The plaintiff’s attorney, Kent Buckingham, JD, focused on the prescription during the trial as the cause of Vasquez’s death. Buckingham argued that it was time for society to stop tolerating poor handwriting as just a quirky part of the medical system and hold Kolluru, as well as the pharmacist, responsible for the prescription error.
Though he acknowledged that the prescription was filled incorrectly, Wright says he argued that the man’s death was the result of the pharmacist’s error or natural causes that had nothing to do with the prescription. He says he was very surprised by the verdict finding the physician responsible. "No matter how much we talked about the real cause of the man’s death, they had that prescription in front of them and couldn’t forget it," he says. "The medical testimony was complicated sometimes, but the prescription was something they could really grasp and understand. He got the wrong medicine — easy to understand."
Even the prescription itself was the subject of some debate in the courtroom. Wright provided an expert witness, a physician, who looked at the prescription and testified that he could understand it and would have filled it properly if he had been the pharmacist. Wright acknowledged that the witness could read the prescription much better than any layman, simply because he is familiar with the expected medications and dosages, but he says he expected that to be a positive point.
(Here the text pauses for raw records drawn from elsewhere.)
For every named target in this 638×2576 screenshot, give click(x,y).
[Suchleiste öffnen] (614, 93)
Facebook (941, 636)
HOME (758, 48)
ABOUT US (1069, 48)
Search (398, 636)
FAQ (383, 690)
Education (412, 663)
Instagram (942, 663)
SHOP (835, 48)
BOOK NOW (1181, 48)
He hoped the testimony would show the jury that medical professionals can read prescriptions that look like gibberish to others.
Instead, the testimony backfired.
"The jury said that as soon as my witness said he could read the prescription, they dismissed the rest of his testimony," Wright says. "That’s how strongly they felt about it. They figured that if he said he could read it, he must be lying, so there goes his credibility with that jury."
The case might be just one bad episode for a single doctor and pharmacist, but Wright says he fears otherwise. The Texas case received so much publicity that juries may be sensitized to the issue, he says, and the reaction of the Texas jury suggests bad handwriting can be a red herring for plaintiffs’ attorneys to throw in front of a jury. "This verdict does have implications. The case proves that bad handwriting is more than a theoretical problem. It certainly should put health care professionals on notice of how the public views this problem."
Wright says that, as a malpractice defense attorney, he has long been concerned about the poor handwriting of physicians. Most physicians will admit they have poor handwriting, even on crucial medical documents like prescriptions, but they are not compelled to do anything about it, he says. "So many hospital records are poorly written, more by physicians than by nurses. It represents a real risk management problem. I’ve had cases were the medicine was easy to defend, but it was made hard to defend because the poorly written record was so hard to read. It happens more often than people might think."
Wright says he divides poorly written records in to three types: illegible, scrawled, and cryptic. The first can’t be read by anyone, even the doctor who wrote it. Scrawled records sometimes can be deciphered, but they are unnecessarily difficult to read. And cryptic records can be clearly written but don’t give enough information.
"The cryptic writer doesn’t write down much on the record," he says. "Maybe it’s enough for him to understand, but it doesn’t do much for anyone else. And three years later when you’re in court, it’s not much help to anyone at all."
Reference
1. Teresa Vasquez, et al v. Ramachandra Kolluru, Ector County (TX) District Court, Case No. A-103,042.